■ **ACTION ITEM**:
An exact reproduction of all the data is needed, with no images in it.

+===+

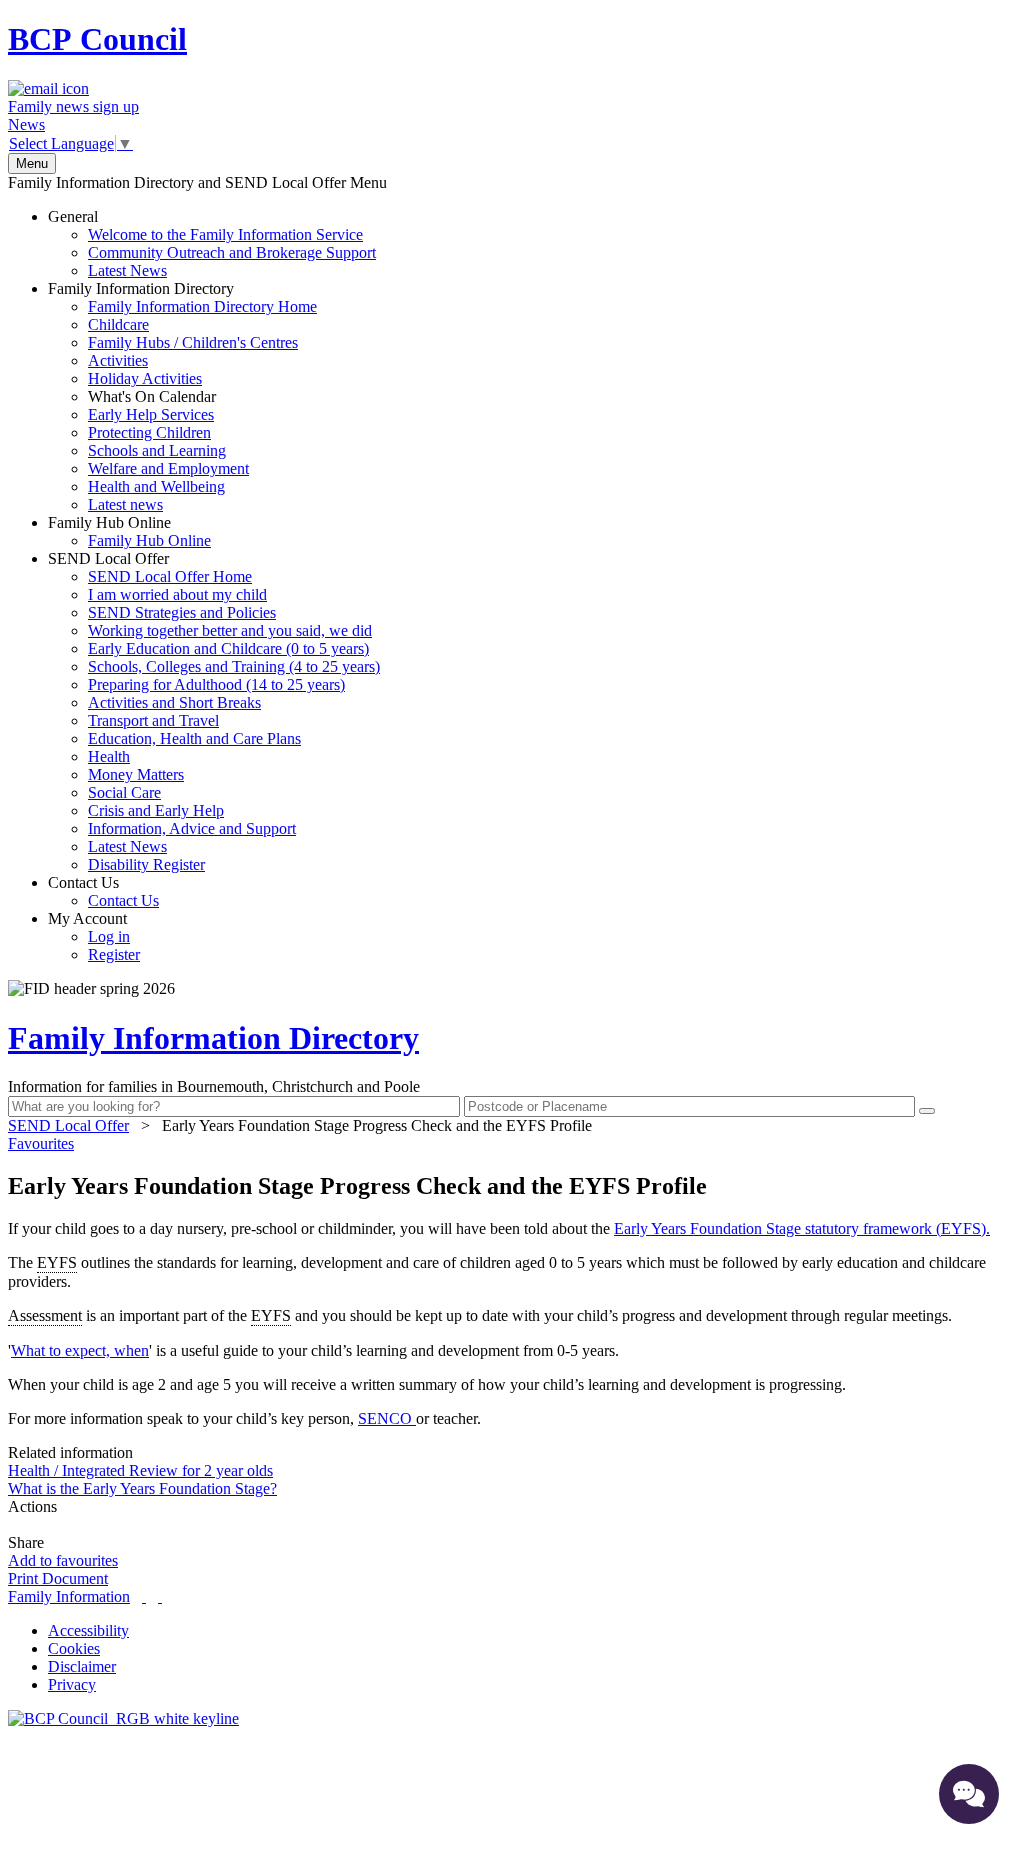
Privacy (72, 1684)
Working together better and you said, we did (230, 630)
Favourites (41, 1143)
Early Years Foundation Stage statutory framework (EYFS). (802, 1228)
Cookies (74, 1648)
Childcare (118, 324)
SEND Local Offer (214, 711)
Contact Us (103, 891)
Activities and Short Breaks (174, 702)
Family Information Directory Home (202, 306)
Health (109, 756)
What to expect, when (80, 1350)
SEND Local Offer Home (170, 576)
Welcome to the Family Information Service (225, 234)
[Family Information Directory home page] (123, 1718)
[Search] (927, 1111)
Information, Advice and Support (192, 828)
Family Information (69, 1596)
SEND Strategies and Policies (182, 612)
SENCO (387, 1418)
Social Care (124, 792)
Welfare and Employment (168, 468)
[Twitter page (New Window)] (144, 1596)
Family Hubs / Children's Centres (193, 342)
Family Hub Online (129, 531)
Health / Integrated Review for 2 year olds (140, 1470)
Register (114, 954)
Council (97, 39)
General (212, 243)
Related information (70, 1452)
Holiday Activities (145, 378)
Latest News (127, 270)
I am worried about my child (177, 594)
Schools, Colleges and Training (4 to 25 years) (234, 666)
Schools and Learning (157, 450)
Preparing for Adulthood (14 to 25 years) (216, 684)
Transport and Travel (153, 720)
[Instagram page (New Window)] (160, 1596)
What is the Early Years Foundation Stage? (142, 1488)
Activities (118, 360)
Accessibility (88, 1630)
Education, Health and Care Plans (194, 738)
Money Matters (136, 774)
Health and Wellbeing (156, 486)
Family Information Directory (182, 396)
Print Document (58, 1578)
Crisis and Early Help (156, 810)
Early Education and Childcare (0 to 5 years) (228, 648)
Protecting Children (149, 432)
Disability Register (146, 864)
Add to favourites (63, 1560)
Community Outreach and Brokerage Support (232, 252)
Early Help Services (151, 414)
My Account (94, 936)
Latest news (125, 504)
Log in (109, 936)
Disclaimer (82, 1666)
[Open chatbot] (969, 1794)
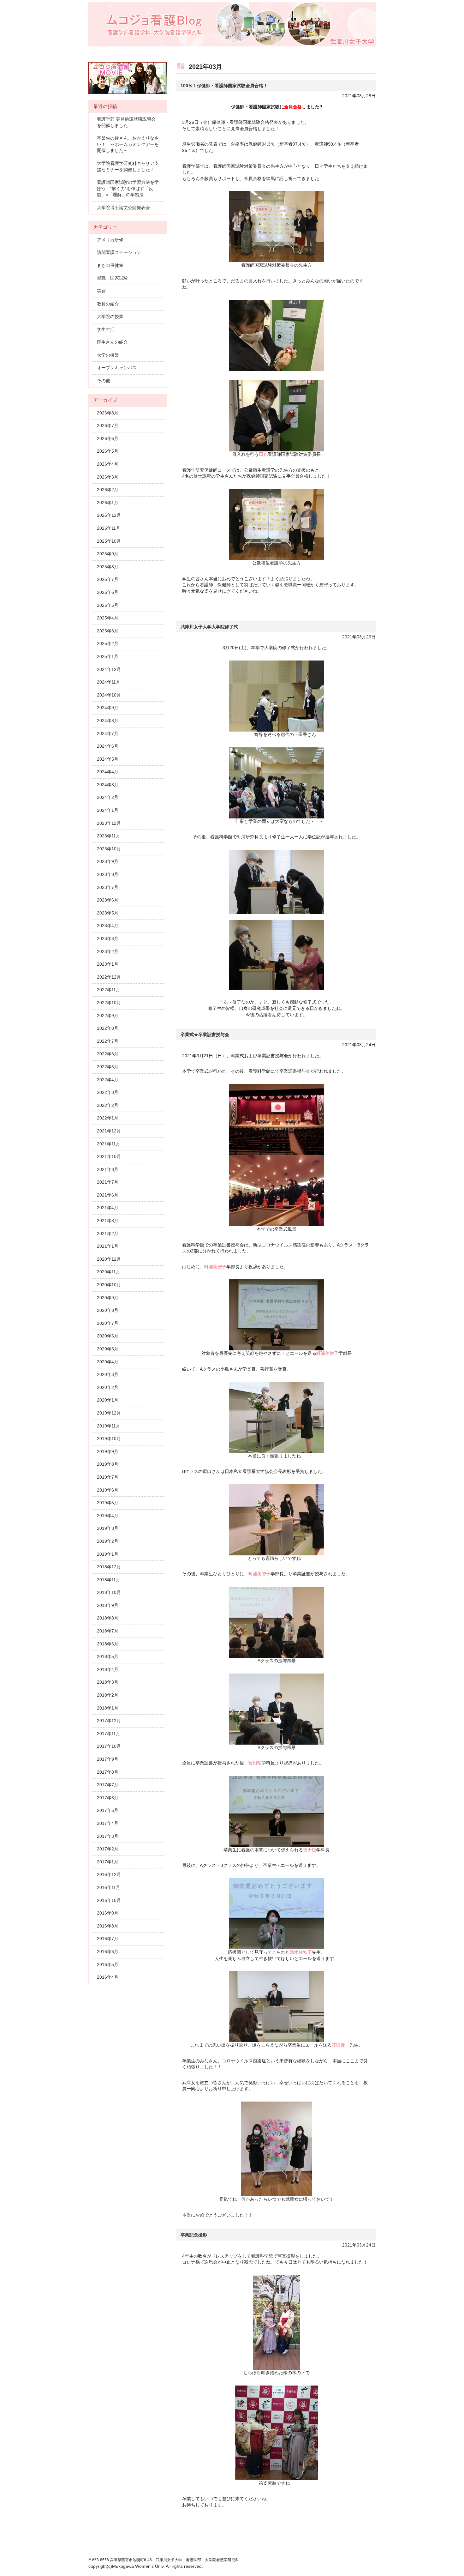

+===+

■ **TASK ANSWER**:
Privacy (72, 1684)
Working together better and you said, we did (230, 630)
Favourites (41, 1143)
Early Years Foundation Stage statutory framework (EYFS). (802, 1228)
Cookies (74, 1648)
Childcare (118, 324)
SEND Local Offer (214, 711)
Contact Us (103, 891)
Activities and Short Breaks (174, 702)
Family Information Directory Home (202, 306)
Health (109, 756)
What to expect, when (80, 1350)
SEND Local Offer Home (170, 576)
Welcome to the Family Information Service (225, 234)
[Family Information Directory home page] (123, 1718)
[Search] (927, 1111)
Information, Advice and Support (192, 828)
Family Information (69, 1596)
SEND Strategies and Policies (182, 612)
SENCO (387, 1418)
Social Care (124, 792)
Welfare and Employment (168, 468)
[Twitter page (New Window)] (144, 1596)
Family Hubs / Children's Centres (193, 342)
Family Hub Online (129, 531)
Health / Integrated Review for 2 year olds (140, 1470)
Register (114, 954)
Council (97, 39)
General (212, 243)
Related information (70, 1452)
Holiday Activities (145, 378)
Latest News (127, 270)
I am worried about my child (177, 594)
Schools, Colleges and Training (4 to 25 years) (234, 666)
Schools and Learning (157, 450)
Preparing for Adulthood (14 to 25 years) (216, 684)
Transport and Travel (153, 720)
[Instagram page (New Window)] (160, 1596)
What is the Early Years Foundation Stage? (142, 1488)
Activities (118, 360)
Accessibility (88, 1630)
Education, Health and Care Plans (194, 738)
Money Matters (136, 774)
Health and Wellbeing (156, 486)
Family Information Directory (182, 396)
Print Document (58, 1578)
Crisis and Early Help (156, 810)
Early Education and Childcare (0 to 5 years) (228, 648)
Protecting Children (149, 432)
Disability Register (146, 864)
Add to favourites (63, 1560)
Community Outreach and Brokerage Support (232, 252)
Early Help Services (151, 414)
My Account (94, 936)
Latest news (125, 504)
Log in (109, 936)
Disclaimer (82, 1666)
[Open chatbot] (969, 1794)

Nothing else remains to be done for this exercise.